Bill Luxton | |
Birth Date: | May 1927 |
Birth Place: | Toronto, Ontario, Canada |
Death Date: | (aged 92) |
Education: | Lorne Greene Academy of Radio Arts |
Death Place: | Ottawa, Ontario, Canada |
Years Active: | 1954–2010 |
Spouse: | Toots (1948-2017) |
Bill Luxton (1927 – 13 July 2019) was a Canadian actor[1] who appeared in television and on stage. He was best known for the role of Uncle Willy on the "Willy and Floyd" comedy team and as voice actor for cartoons.
Born in Toronto, Canada in May 1927 of English parents, Luxton and his family returned to London, where they endured The Blitz during the early 1940s. He joined the British Army at 18 and spent time in the signal corps, beginning in 1945.[1]
His experiences as a teenage actor led him to the forces broadcasting system, where he trained as an operator and announcer. He spent six months in Germany and two years in Libya, re-settling in Canada after his discharge in 1948.[1]
Post-war, the only job he could find was as a junior announcer in Port Arthur, now part of Thunder Bay, in 1948. By chance, he met Toots there and the couple remained married for 69 years.[1]
Luxton graduated from the Lorne Greene Academy of Radio Arts in Toronto in 1950,[2] and was hired in 1950 by CKWS-AM in Kingston, Ontario as an announcer.[3] When CKWS-TV went on the air in 1954, Luxton was the station's first programme director and news anchor.[3] He created the character Uncle Willy for a children's cartoon show at CKWS.
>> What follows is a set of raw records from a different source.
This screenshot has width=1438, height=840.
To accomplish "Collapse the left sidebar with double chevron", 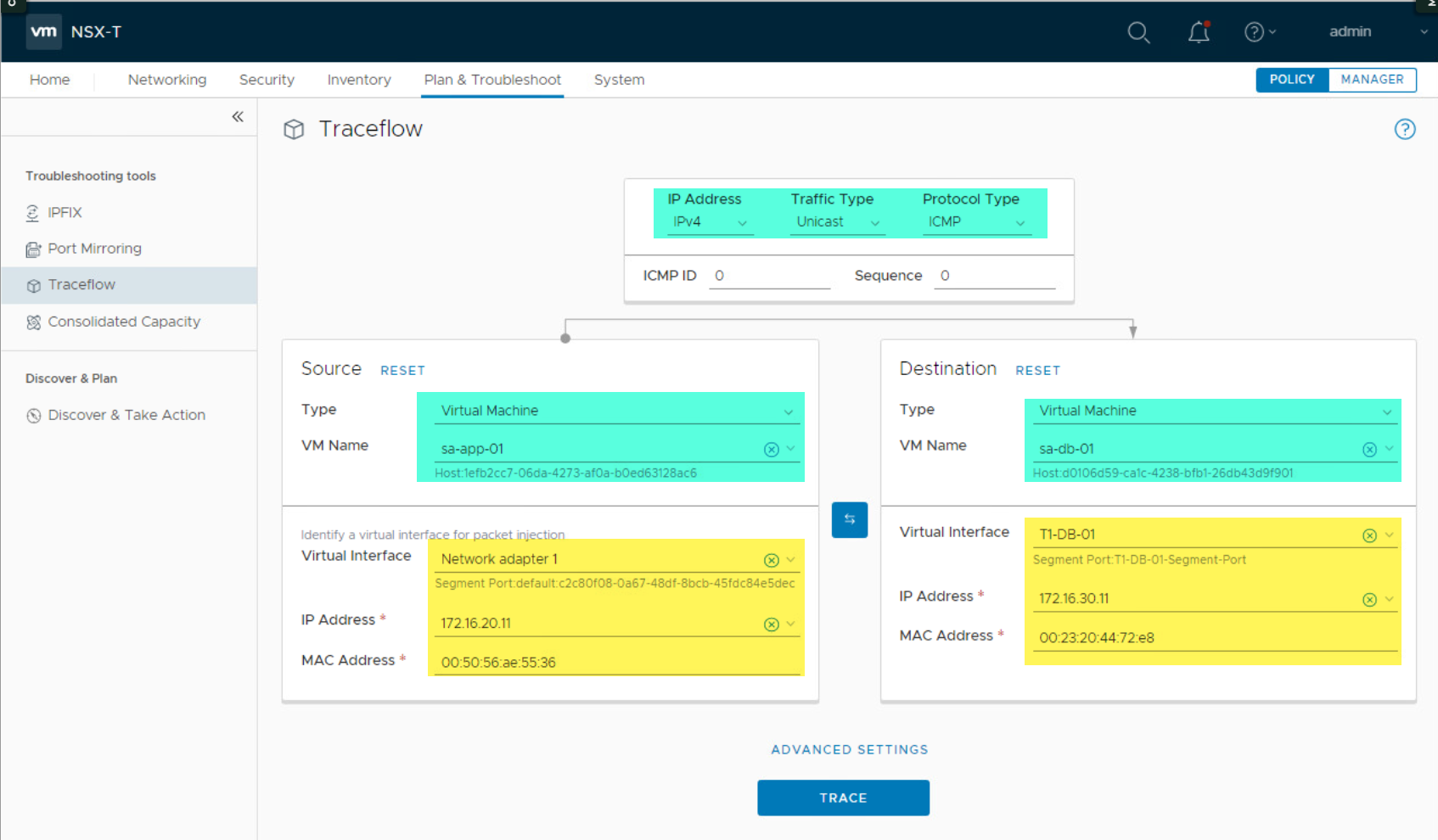I will (x=238, y=117).
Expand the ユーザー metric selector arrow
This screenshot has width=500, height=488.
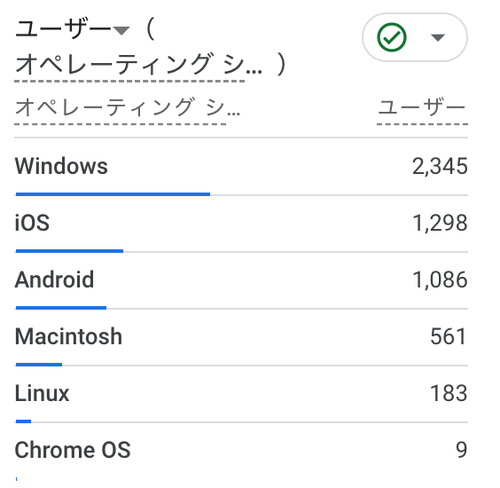[x=121, y=31]
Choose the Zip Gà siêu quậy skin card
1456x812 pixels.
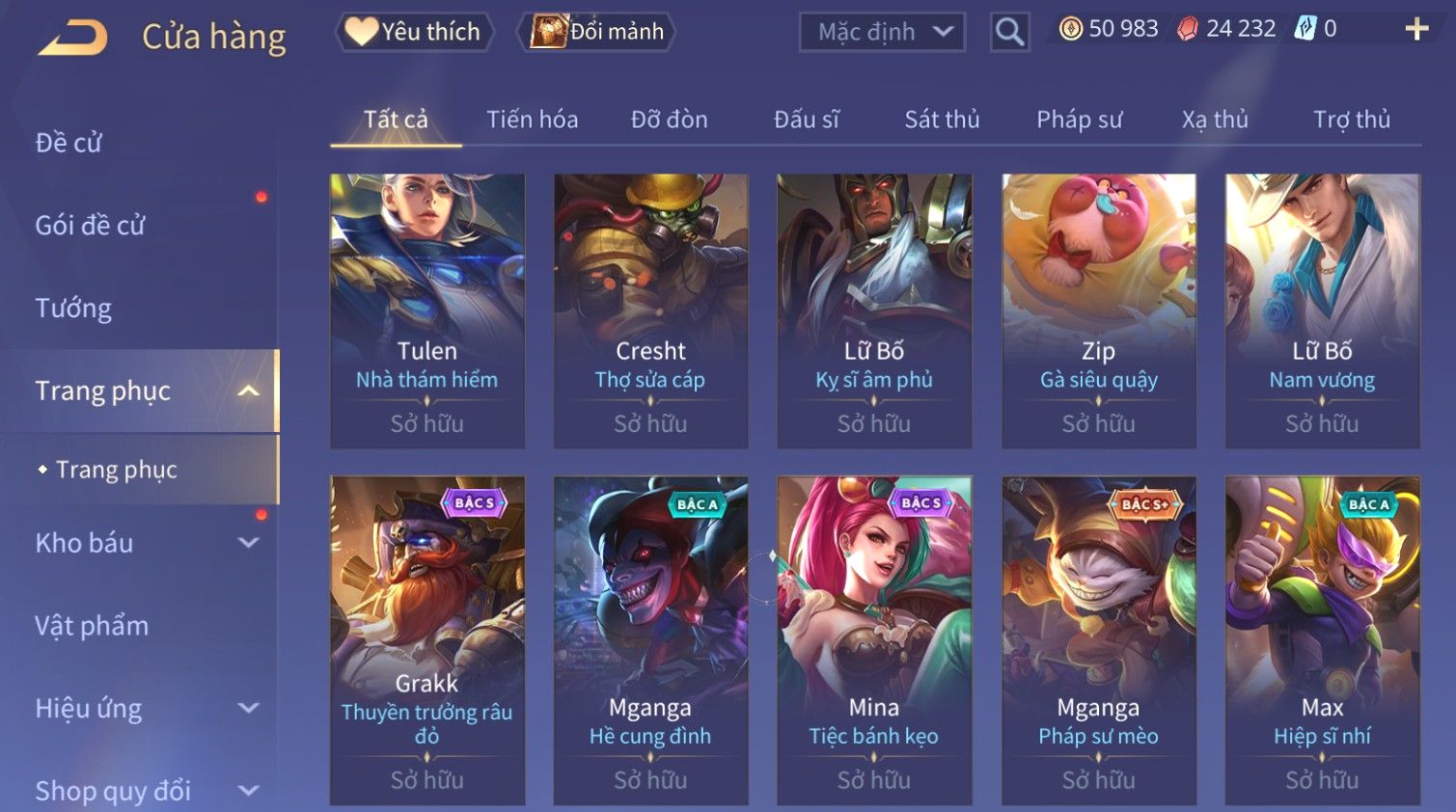(x=1099, y=311)
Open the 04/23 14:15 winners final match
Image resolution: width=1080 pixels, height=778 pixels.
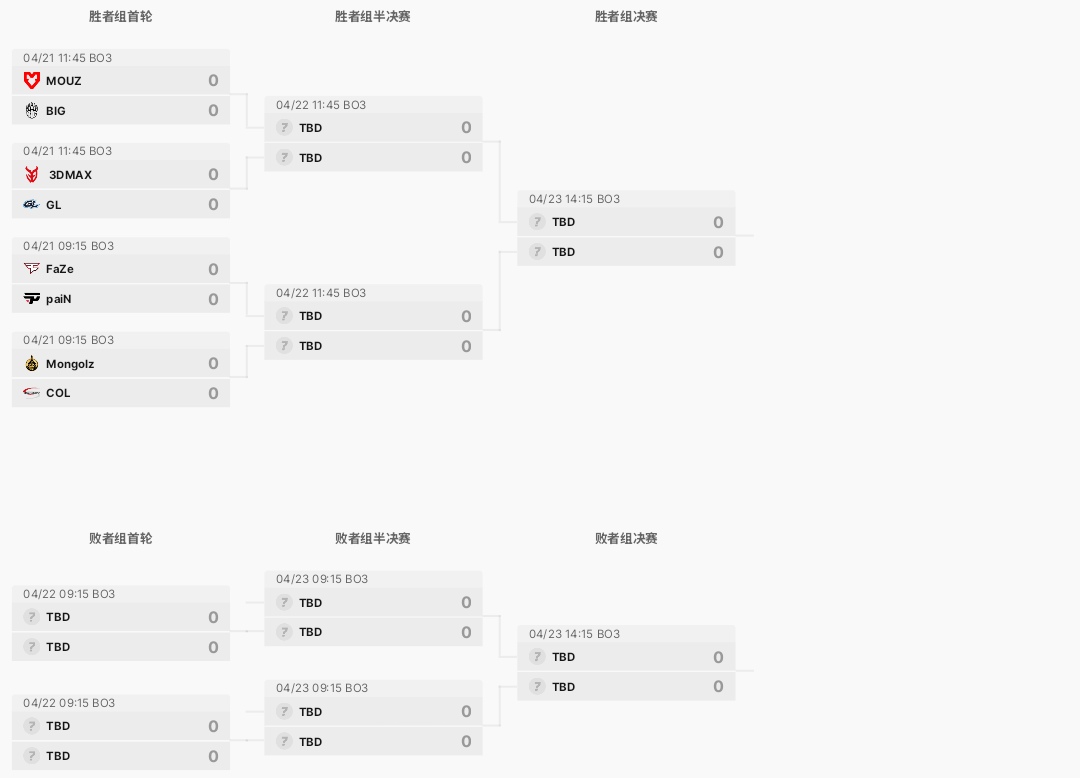[626, 228]
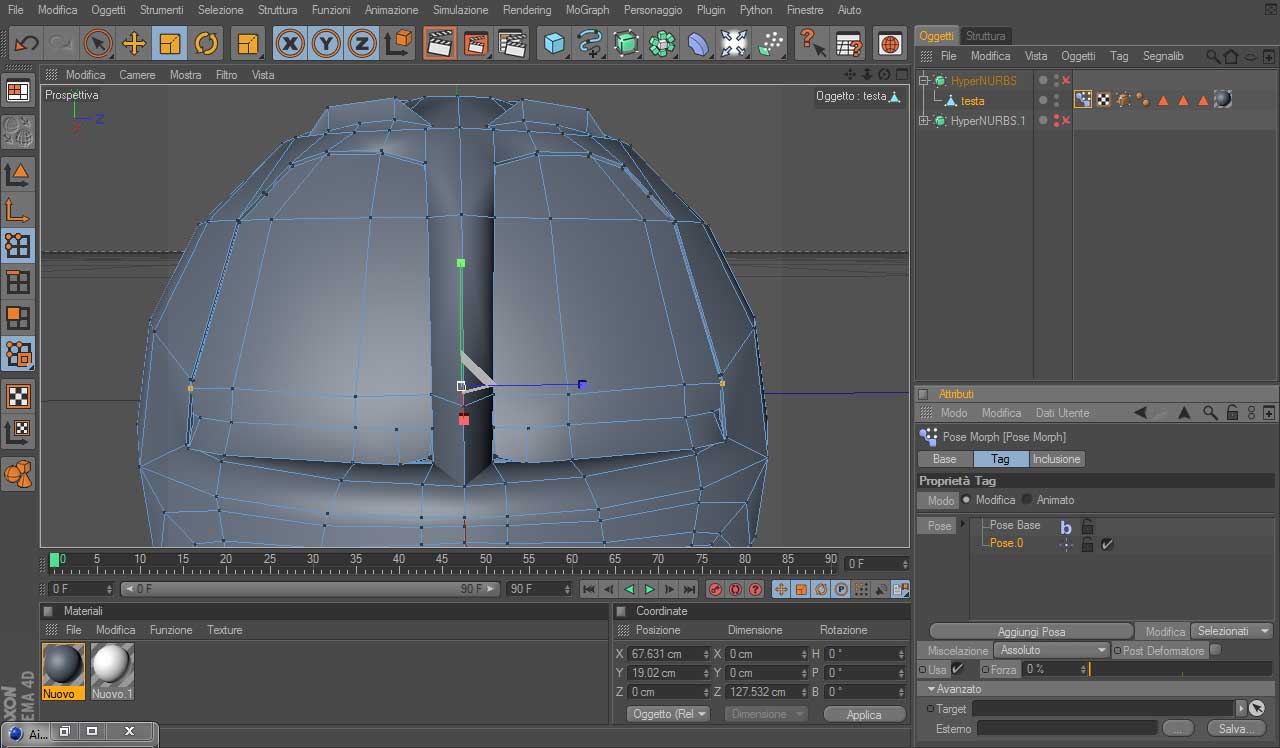The height and width of the screenshot is (748, 1280).
Task: Click the Applica button in Coordinate
Action: click(x=863, y=714)
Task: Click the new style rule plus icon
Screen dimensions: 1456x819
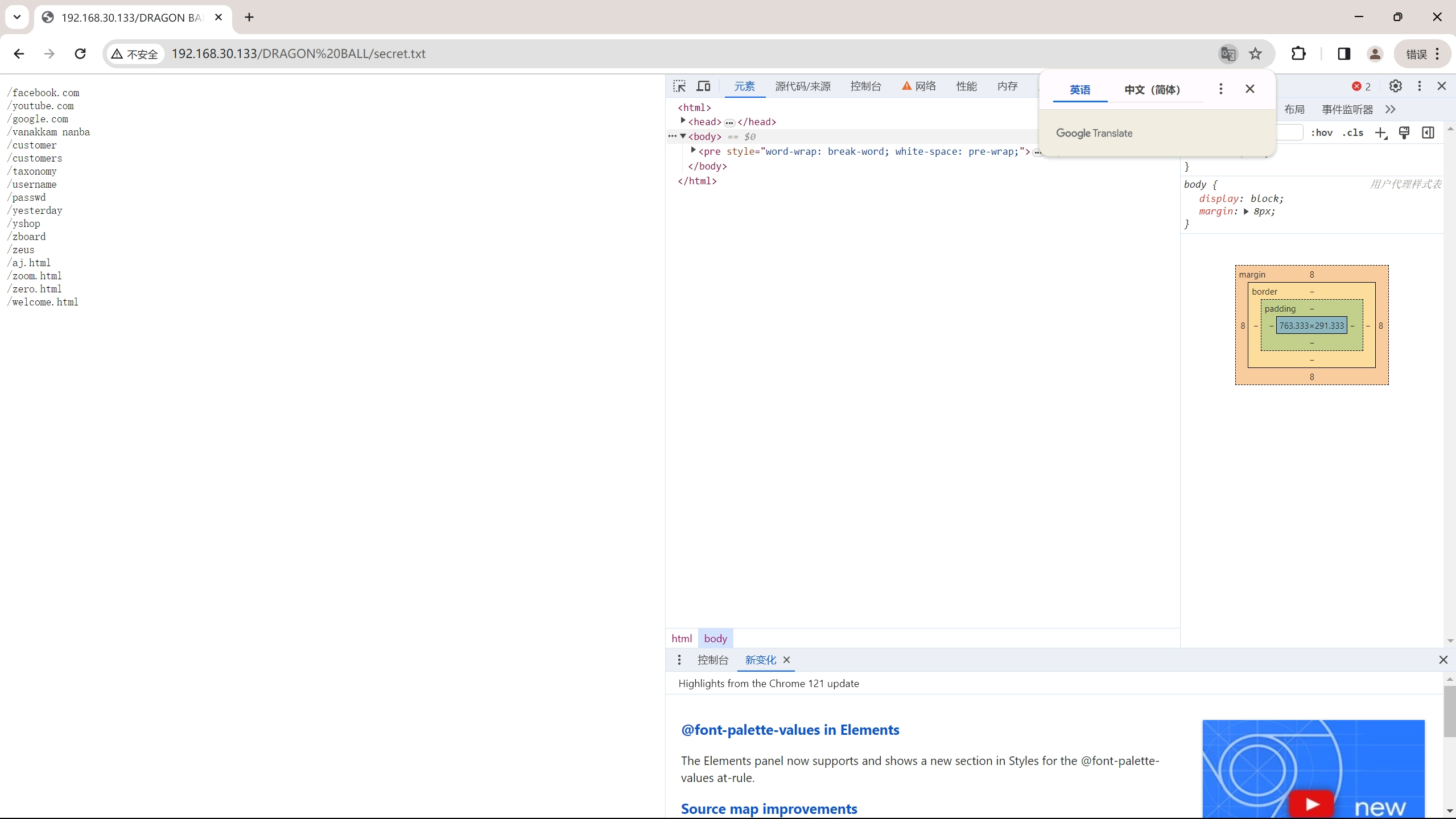Action: (1381, 133)
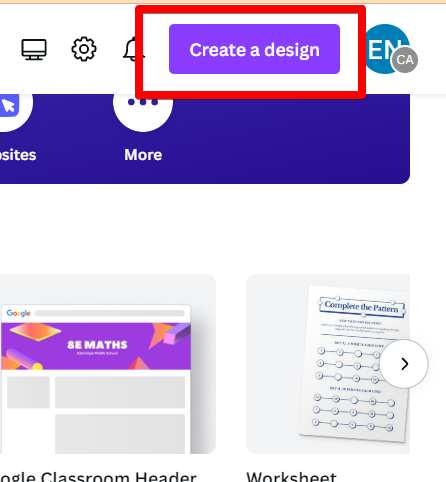
Task: Click Google logo in classroom preview
Action: tap(19, 313)
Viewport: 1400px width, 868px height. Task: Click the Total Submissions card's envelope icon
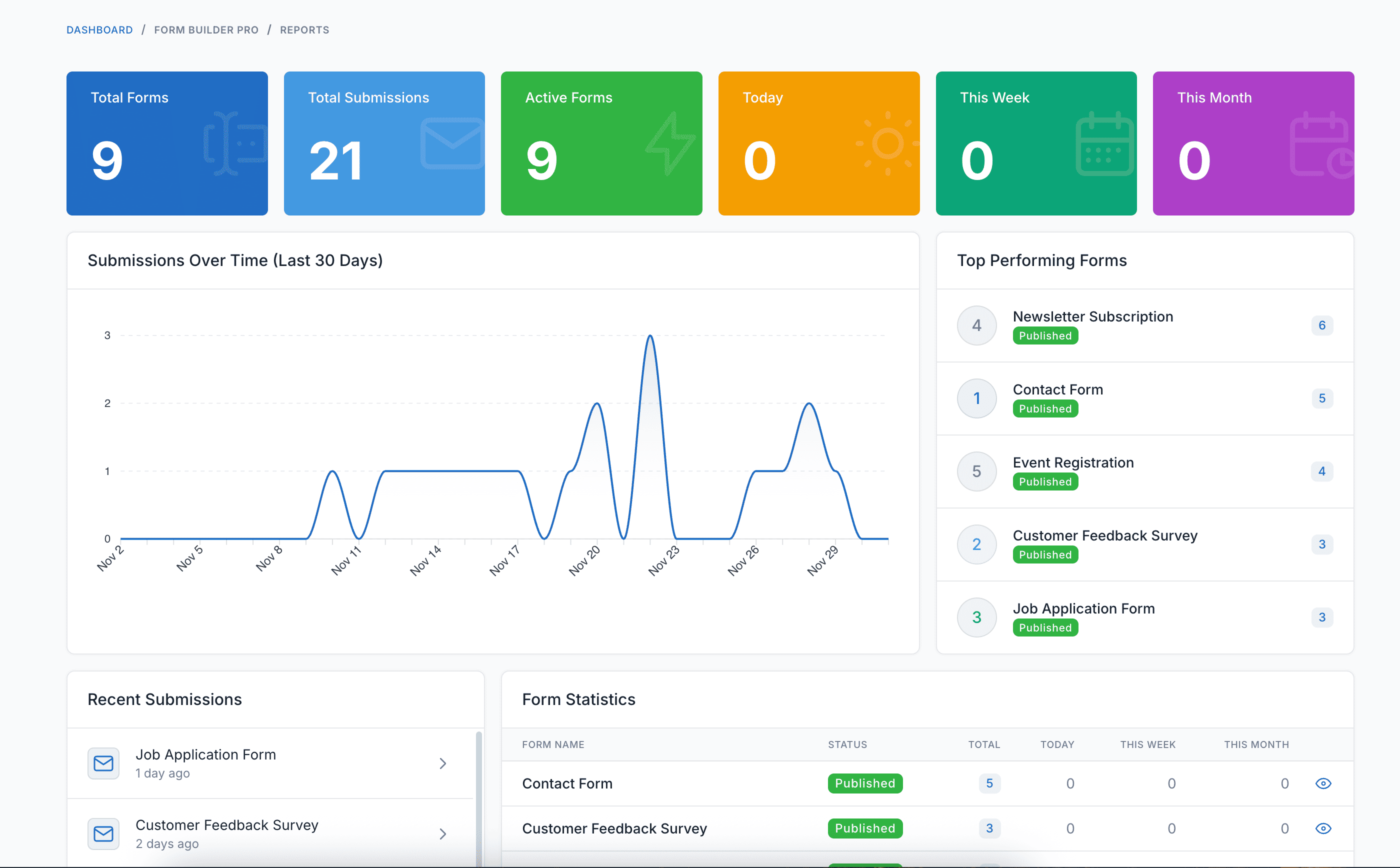(x=452, y=144)
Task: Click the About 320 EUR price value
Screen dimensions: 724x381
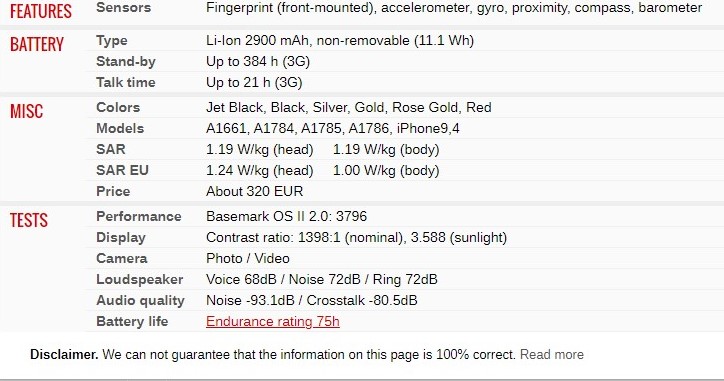Action: 254,191
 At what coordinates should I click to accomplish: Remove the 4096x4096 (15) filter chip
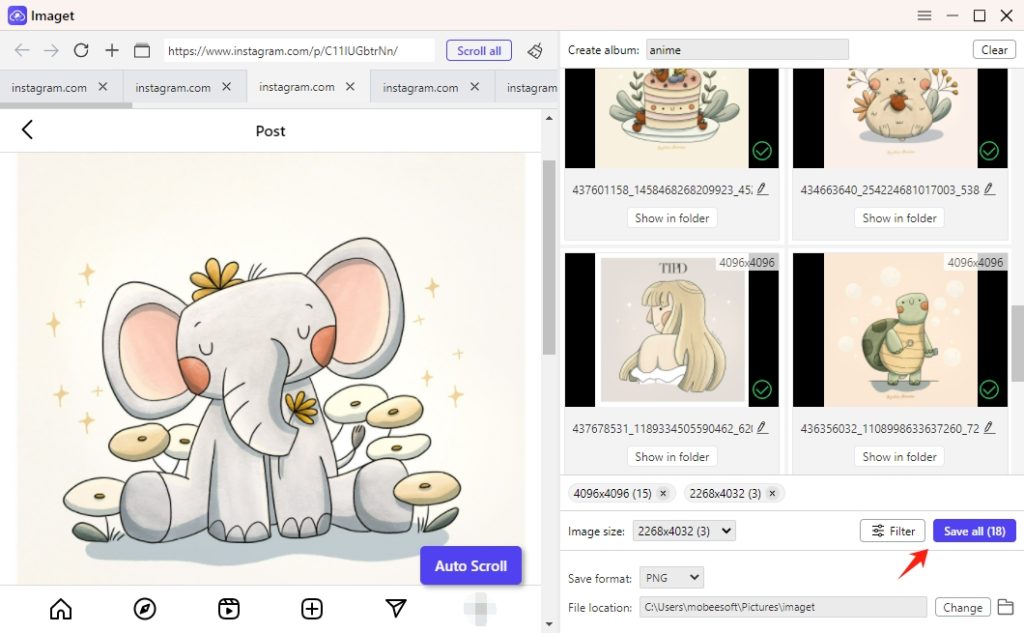662,493
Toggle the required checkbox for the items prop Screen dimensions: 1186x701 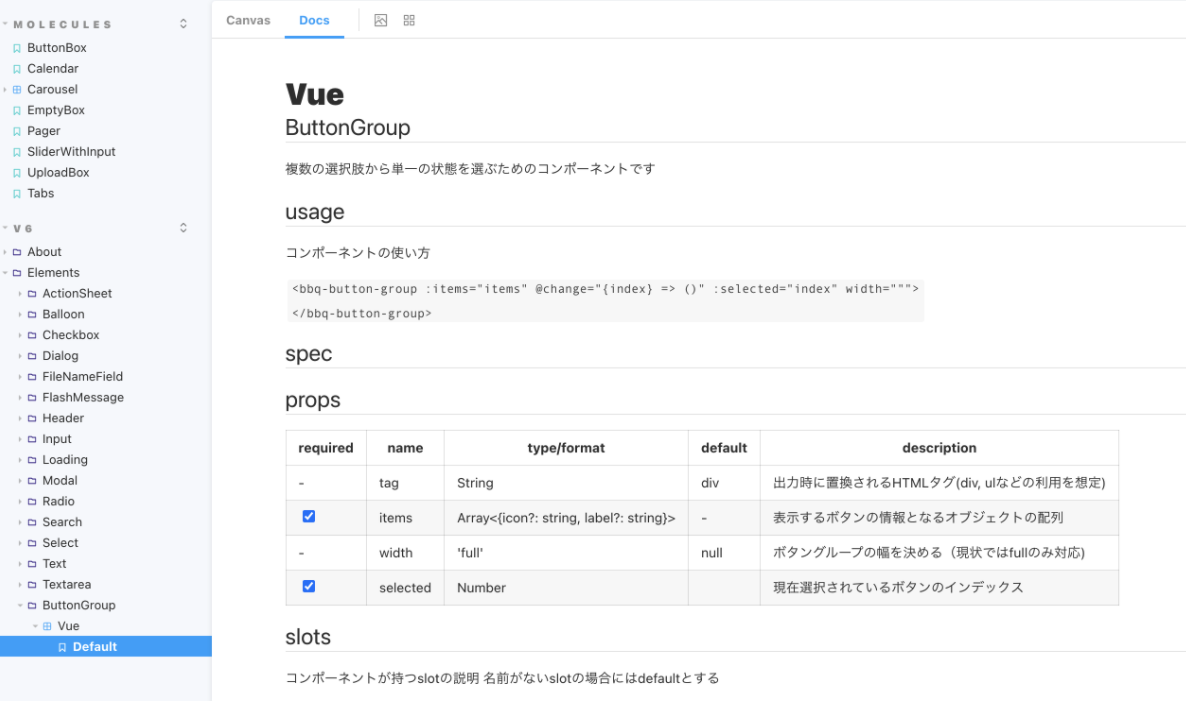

In 1961, moved to Ottawa as one of the first employees at CJOH when that station was launched. Luxton worked at the station as an announcer on shows such as The Amazing World of Kreskin, when it was produced at CJOH, and as co-host of the long-running Morning Magazine in the 1970s and 1980s. Luxton teamed up with Les Lye in 1966 to create the Uncle Willy & Floyd show, with Lye playing Floyd. The daily children's comedy ran for twenty-two years and was syndicated across Canada.[1]